Nondeterministic behaviour with Stockfish -different behaviour compared to a stock compile I mean- was I recall the result of a wrong optimization behaviour in the compilation, but I would not know if Komodo is less deterministic. Is that not problematic for bughunting for instance, I suppose that is why there is a switch?

Eelco
I'm with you, unless someone comes up with a reasonable explanation why interrupts would change the behavior of a program. During any context switch the OS is supposed to store the exact content of all CPU registers, and I've never heard of any rounding taking place for floating point registers during this process...

However, it is true that different compilers may give different results for floating point formats, particularly when unsafe optimizations are enabled (which they sometimes are even without an explicit command line parameter to enable them).
It is possible, for instance, for 4 byte floats to have calculations performed using 8 byte intermediate results. Or for 8 byte floats to have intermediate calculations performed using 10 byte floats. If an IRQ happens, then the results do get saved in registers: 4 byte registers and 8 byte registers, respectively, trimming off a few bits of intermediate precision.

These things can be controlled to some degree by compiler options.
Where do you propose that these 10-byte floats with extra precision are stored, if not in registers? How does the CPU calculate on them?

In memory. And for some settings (e.g. with the Intel compiler) x86 and x64 architecture chips can perform 80 bit intermediate calculations.

Are you saying that there's a "magic area" on the CPU where extra precision is stored and which doesn't get saved on context switches?

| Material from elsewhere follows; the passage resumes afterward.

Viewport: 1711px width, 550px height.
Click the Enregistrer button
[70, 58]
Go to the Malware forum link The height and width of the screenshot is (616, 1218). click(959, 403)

Data objects are stored in memory and calculated in registers. If, during a calculation that is allowed to use the 80 bit registers for intermediate results an IRQ happens or some other context switch, it is possible that an 80 bit intermediate result is stored into an 64 bit register.

I was unable to find anything backing this up and I highly doubt that it's the case.

I suggest that you start with the Intel, GCC and Microsoft compiler documentation. Anyone who has studies numerical analysis knows fully well about this and does not find it surprising at all.

Everything I've read about context switching indicates that all register content, including floating point, is saved and restored by the OS.

It is, and that is the problem.

On x86 there is a hardware context switch which doesn't save floating point stuff, but it seems that common operating systems don't use it precisely for that reason.

Look up the GCC flag -ffast-math and see, for instance:
http://forums.anandtech.com/showthread.php?t=1796118
Look up the Microsoft flag fp:fast and see what effect it has on calculations and why.
See the description of the Intel compiler flag fast[=1|2] and see what effect it has on results and why.

Of course, it could be all in my imagination.

rbarreira · Post by **rbarreira** » Wed Jun 22, 2011 9:44 pm

Dann Corbit wrote: Data objects are stored in memory and calculated in registers. If, during a calculation that is allowed to use the 80 bit registers for intermediate results an IRQ happens or some other context switch, it is possible that an 80 bit intermediate result is stored into an 64 bit register.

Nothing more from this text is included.